Только тогда в этом, стоящем всегда под вопросом существовании жизнь впервые становится полнокровной, мир — прекрасным, а само существование — наполненным.
Если философствование — это научение смерти, то умение умирать является как раз условием настоящей жизни. Научение жизни и умение умирать — это одно и то же.
Вдумчивое размышление учит силе мысли.
Мышление — это начало человеческого бытия. В верном познании предметов я узнаю силу рационального, например, в счетных операциях, в опытном познании природы, в техническом планировании. Принудительная сила логических заключений, постижение причинно-следственных отношений, наглядность опыта становятся тем сильнее, чем чище становится метод.
Однако философствование начинается на границах этого рассудочного знания. Бессилие рационального в том, с чем собственно оно для нас сопряжено: при полагании ближайших и конечных целей, познании наивысшего блага, познании Бога и человеческой свободы пробуждается мышление, которое, имея в своем распоряжении средства рассудка, само является чем-то большим, нежели рассудок. Поэтому философствование, чтобы разгореться, настойчиво движется к границам рассудочного познания.
Кто рассчитывает все разгадать, тот более не философствует. Кто научную осведомленность принимает за познание самого бытия, тот оказывается жертвой суеверного отношения к науке. Кто более не удивляется, тот более не спрашивает. Для кого больше не существует тайны, тот больше не ищет. Философствованию, наряду с основополагающим отречением, к которому оно приходит на границах познавательных возможностей, известна также полная открытость тому, что, будучи непознаваемым, обнаруживается на границах знания.
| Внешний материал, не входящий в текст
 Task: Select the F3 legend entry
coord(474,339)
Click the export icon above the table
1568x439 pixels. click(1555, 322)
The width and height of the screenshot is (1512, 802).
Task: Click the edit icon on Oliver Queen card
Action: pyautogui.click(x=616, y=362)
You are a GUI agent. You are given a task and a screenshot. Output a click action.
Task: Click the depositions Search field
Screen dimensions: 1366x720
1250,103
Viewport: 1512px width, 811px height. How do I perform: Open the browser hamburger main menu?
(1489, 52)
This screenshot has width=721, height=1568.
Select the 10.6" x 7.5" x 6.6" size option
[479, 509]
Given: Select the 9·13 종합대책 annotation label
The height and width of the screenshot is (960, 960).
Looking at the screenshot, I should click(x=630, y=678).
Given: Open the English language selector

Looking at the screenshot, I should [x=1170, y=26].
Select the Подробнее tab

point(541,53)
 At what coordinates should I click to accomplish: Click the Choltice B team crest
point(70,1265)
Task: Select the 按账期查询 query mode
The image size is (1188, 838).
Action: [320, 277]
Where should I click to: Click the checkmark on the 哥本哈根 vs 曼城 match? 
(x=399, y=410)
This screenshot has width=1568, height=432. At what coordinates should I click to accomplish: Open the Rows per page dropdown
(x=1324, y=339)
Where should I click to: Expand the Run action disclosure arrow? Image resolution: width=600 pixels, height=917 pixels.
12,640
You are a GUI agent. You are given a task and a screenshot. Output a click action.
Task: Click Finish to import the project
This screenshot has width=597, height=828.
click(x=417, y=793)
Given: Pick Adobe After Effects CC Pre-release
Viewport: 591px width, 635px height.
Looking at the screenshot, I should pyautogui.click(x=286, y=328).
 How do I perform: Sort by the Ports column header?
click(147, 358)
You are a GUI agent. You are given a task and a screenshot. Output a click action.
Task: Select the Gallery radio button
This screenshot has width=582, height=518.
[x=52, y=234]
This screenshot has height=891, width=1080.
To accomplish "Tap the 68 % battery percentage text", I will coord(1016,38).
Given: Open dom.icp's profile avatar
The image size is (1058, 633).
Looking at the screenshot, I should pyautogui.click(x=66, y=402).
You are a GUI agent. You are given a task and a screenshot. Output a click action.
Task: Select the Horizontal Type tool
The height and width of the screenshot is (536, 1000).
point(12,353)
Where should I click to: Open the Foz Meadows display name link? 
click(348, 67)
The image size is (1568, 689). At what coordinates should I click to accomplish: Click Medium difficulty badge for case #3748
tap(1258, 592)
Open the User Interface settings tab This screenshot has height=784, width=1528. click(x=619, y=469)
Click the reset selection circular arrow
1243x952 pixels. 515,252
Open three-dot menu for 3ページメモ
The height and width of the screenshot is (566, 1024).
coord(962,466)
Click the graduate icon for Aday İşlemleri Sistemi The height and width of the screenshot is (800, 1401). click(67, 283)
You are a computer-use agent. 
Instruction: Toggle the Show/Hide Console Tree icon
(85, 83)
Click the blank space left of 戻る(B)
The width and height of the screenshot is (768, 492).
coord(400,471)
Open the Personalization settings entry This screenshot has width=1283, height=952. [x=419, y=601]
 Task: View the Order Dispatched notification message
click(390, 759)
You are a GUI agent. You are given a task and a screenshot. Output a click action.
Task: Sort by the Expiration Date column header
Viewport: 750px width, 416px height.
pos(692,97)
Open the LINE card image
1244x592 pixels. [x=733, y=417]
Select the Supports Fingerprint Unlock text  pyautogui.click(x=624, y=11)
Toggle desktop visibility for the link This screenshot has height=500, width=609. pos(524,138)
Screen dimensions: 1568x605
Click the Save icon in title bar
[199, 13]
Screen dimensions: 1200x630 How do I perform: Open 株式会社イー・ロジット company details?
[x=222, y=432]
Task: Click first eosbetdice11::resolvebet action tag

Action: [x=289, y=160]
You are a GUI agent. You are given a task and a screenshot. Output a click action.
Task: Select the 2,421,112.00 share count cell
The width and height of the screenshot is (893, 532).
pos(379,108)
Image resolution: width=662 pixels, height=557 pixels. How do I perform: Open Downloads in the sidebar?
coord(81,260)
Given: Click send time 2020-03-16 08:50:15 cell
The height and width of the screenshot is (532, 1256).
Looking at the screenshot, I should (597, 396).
На этих границах прекращается познание, но не прекращается мышление. С моим знанием я могу действовать вовне, в области технического применения, — в незнании возможно внутреннее деяние, которое преобразует меня. Здесь обнаруживается другая и более глубокая сила мысли: она больше не восходит оторванно к своему предмету, но в сокровеннейших глубинах моего существа является свершением, в котором мышление и бытие становятся одним и тем же. Мышление как внутреннее деяние, если мерить его меркой внешней силы технического мира, подобно нулю: его нельзя достичь в результате применения моего знания, нельзя совершать преднамеренно, по плану, однако оно является подлинным прояснением и одновременно обретением сущностного.
Рассудок (ratio) — это великий подвижник, который фиксирует предметы, способствует обнаружению напряжения между сущим и всему, что непостижимо посредством рассудка, дает возможность стать мощным и ясным в качестве такового. Ясность рассудка делает возможной ясность границ и пробуждает подлинные импульсы, которые являются одновременно мышлением и действием, внутренним и внешним деянием вместе.
От философа требуют, чтобы он жил согласно своему учению. Этот тезис плохо выражает то, что в нем подразумевается, поскольку у философа нет никакого учения в смысле предписаний, под которые могли бы быть подведены отдельные случаи реального существования, подобно тому, как вещи могут быть подведены под эмпирически познанные виды или обстоятельства дела — под юридические нормы. Философские мысли не подлежат применению, они, скорее, представляют собой истину, суть которой состоит в следующем: посредством осуществления этих мыслей живет сам человек — или: жизнь пропитывается мыслью. Отсюда — неотделимость человеческого бытия и философствования (в отличие от отделимости человека и научного познания), необходимость не только обдумать философскую мысль, но вместе с ней одновременно проникнуться философским характером человеческого бытия, которое эту мысль помыслило.